Le mythique Train Bleu remis sur les rails

L’architecture du lieu, construit dans le cadre de l’Exposition universelle de 1900, est luxuriante: or, stuc, fresques picturales.
Photo: Éric Piermont Agence France-Presse L’architecture du lieu, construit dans le cadre de l’Exposition universelle de 1900, est luxuriante: or, stuc, fresques picturales.

Coco Chanel, Colette, Cocteau, Gabin et Pagnol avaient leurs habitudes dans le mythique restaurant de la gare de Lyon à Paris, Le Train Bleu. Situé au premier étage, face aux quais, l’établissement centenaire a terminé un vaste chantier de rénovation, pour une somme de plus de six millions $CAN.

Plus de deux mois de travaux d’embellissement et de modernisation, cet été, ont été nécessaires pour redonner à cette brasserie de luxe son aspect d’autrefois.

L’architecture du lieu, construit dans le cadre de l’Exposition universelle de 1900, est luxuriante: or, stuc, fresques picturales.

Pour ce projet hors normes, le restaurant «a été entièrement refait, les fresques et peintures nettoyées, les stucs et dorures rénovés, les 1000 mètres carrés de parquet remplacés, les 800 mètres carrés de cuisine rénovés, les murs avec les boiseries et les plafonds nettoyés, et l’électricité remise aux normes.

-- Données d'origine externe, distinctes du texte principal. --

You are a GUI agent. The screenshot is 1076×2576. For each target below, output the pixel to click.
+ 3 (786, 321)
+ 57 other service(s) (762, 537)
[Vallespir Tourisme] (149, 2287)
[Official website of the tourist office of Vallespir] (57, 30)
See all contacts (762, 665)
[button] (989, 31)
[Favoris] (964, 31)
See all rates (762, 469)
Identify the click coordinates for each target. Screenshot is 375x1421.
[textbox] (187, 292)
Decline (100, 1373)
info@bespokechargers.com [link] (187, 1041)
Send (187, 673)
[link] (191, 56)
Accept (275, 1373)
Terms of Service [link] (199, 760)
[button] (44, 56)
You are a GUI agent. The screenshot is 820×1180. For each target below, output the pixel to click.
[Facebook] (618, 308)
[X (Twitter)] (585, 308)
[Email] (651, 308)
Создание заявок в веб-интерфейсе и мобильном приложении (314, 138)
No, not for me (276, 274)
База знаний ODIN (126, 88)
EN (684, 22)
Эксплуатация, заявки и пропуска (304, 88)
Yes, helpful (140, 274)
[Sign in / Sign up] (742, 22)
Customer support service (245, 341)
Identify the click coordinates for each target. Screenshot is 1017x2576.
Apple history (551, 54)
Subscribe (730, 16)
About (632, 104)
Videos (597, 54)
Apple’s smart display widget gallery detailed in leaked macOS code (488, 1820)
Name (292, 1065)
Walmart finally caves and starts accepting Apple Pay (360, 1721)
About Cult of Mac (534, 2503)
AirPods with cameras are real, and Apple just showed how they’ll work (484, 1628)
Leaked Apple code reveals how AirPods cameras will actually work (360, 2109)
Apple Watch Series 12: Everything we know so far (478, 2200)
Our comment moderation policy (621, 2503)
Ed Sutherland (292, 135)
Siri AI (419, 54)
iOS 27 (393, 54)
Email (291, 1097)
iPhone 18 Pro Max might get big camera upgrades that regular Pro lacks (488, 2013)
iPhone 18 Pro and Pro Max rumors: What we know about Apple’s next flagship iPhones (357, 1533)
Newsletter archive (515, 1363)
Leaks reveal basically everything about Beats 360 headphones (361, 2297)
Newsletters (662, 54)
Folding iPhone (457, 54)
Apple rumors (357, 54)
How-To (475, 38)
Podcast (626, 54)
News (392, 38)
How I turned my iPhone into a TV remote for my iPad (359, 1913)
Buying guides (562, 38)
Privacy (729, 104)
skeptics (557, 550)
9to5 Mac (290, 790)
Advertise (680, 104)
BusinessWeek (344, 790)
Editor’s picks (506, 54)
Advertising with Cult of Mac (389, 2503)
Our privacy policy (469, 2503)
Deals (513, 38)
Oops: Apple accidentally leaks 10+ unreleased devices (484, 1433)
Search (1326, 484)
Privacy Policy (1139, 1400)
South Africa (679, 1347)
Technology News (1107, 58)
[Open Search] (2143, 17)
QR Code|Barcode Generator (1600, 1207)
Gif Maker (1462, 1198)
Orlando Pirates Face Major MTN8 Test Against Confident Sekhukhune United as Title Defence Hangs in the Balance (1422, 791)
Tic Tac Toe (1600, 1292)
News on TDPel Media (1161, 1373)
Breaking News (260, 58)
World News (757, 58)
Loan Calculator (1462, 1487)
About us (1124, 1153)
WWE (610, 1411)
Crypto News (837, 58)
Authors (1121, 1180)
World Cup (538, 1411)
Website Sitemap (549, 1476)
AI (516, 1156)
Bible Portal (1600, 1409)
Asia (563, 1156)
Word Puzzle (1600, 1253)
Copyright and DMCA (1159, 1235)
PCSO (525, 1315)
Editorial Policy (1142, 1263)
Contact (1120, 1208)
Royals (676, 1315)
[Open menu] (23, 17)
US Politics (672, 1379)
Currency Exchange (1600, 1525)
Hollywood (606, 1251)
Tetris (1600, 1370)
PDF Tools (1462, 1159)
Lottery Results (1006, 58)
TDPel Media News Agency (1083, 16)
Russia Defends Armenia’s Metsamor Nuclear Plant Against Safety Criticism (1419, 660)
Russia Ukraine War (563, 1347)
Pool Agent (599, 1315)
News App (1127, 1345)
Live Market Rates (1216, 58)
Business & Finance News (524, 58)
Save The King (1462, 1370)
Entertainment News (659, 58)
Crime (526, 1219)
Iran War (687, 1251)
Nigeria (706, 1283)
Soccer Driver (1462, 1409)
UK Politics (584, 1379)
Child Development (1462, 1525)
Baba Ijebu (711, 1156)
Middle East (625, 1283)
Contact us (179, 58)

Le logo a lui aussi été repensé pour lui donner les couleurs bleu roi et doré», explique Gérard d’Onofrio, directeur général de SSP France (Select Service Partner), société chargée de la restauration d’une grande partie de la gare de Lyon.

Les clients peuvent maintenant découvrir un nouveau décor mêlant des éléments de la Belle Époque, avec du mobilier en bois massif, à du mobilier contemporain, au sein de cet établissement qui s’appelait jadis Le Buffet de la gare de Lyon.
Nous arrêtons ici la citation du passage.